Smilog wandered across the absolutely ruined room, cups, saucers and dust coated the floor, bits of the ceiling were everywhere but on the ceiling. There in the corner of the room was a huge shape, not really a package, more a skip. The Dwarf cocked his head on one side and examined the shape. From inside came the quiet sound of weeping and someone blowing their nose. Smilog took hold of a small chair that was still standing to his left and used it to stand on, he looked into the skip and saw a quite unexpected sight.

"Father?" he said, filled with puzzlement, "You told me you were dead."

"Oh, not dead," said the old dwarf, covered in warts and filth, "just sad. So very sad."

"Yes," observed Smilog, "that's quite a fundamental difference isn't it? You know, being dead isn't quite the same as being a bit sad, isn't it?" The old dwarf blew his nose into his beard. "Look, what are you doing in that skip? And where are your trousers?"

***

The stairs went deep. Too deep, Tollin thought. They had been walking for about an hour now and had not come anywhere near the end of this staircase.

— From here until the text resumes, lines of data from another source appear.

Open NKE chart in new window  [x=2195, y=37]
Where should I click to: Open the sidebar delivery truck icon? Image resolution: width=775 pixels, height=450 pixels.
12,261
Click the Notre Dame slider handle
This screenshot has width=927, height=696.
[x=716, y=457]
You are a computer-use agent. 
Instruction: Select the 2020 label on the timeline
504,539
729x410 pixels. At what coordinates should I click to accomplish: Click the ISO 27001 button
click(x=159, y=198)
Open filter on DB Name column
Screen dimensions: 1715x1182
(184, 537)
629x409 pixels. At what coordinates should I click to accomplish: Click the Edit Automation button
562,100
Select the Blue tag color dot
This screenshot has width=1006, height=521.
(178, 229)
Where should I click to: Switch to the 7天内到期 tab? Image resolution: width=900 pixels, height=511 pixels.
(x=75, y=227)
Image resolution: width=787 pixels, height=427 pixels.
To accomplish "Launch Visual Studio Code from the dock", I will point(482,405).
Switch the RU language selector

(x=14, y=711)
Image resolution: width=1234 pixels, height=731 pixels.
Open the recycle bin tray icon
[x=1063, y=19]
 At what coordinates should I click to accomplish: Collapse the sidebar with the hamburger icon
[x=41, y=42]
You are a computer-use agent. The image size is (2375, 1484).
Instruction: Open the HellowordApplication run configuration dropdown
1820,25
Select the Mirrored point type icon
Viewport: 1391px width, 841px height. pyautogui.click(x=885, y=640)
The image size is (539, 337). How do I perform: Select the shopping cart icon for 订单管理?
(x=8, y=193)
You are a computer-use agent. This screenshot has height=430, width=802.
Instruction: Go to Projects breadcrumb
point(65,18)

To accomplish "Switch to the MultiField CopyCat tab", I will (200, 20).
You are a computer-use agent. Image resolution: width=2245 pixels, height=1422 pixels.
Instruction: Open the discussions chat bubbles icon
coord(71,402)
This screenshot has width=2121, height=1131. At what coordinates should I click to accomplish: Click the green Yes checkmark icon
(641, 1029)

The Barrow Wight let a corpse light shine from his withered hand (He never explained how he did this) as the tunnel was exceedingly dark. Step after step took them down further and further. Tollin was sure they were not in The Mountain anymore.

Finally, they fell to the ground as the stairs came to a sudden stop. To their left, Tollin spotted a small torch attached to the wall, The Barrow Wight handed him a tinder box. The tiny blaze seemed to light up the a good section of the room. The red glow revealed an endless hall, stretching off into the distance, left, right and forwards. Endless stacks of clothes on pegs were hung all about the place, going on into infinity and filling the air with the smell of cheap washing up powder.

"Gosh," said The Barrow Wight, "This must be Sauron's wardrobe. I thought it was just a legend... Well, less a legend, more a joke." Tollin examined the nearest stack and saw that it was full of cheesy T-Shirts with phrases like 'Eye am the greatest' and 'Eye see you' written on.

"Ah!" said a voice from deep in the room, "but can you escape the wardrobe of Sauron alive?"

"Yes." said Tollin, "the stairs are just behind us." There was a long pause and only the slight sound of dripping water could be heard far off in the distance like a ticking clock gone wrong.

"Shut up!" it said at last, "We shall see how smart you are when you meet... The watcher in the washer!" All of a sudden, a thousand snake-like tentacles flew out of the piles of clothes all around. They were all guided by some one force and made their swift way towards the odd duo.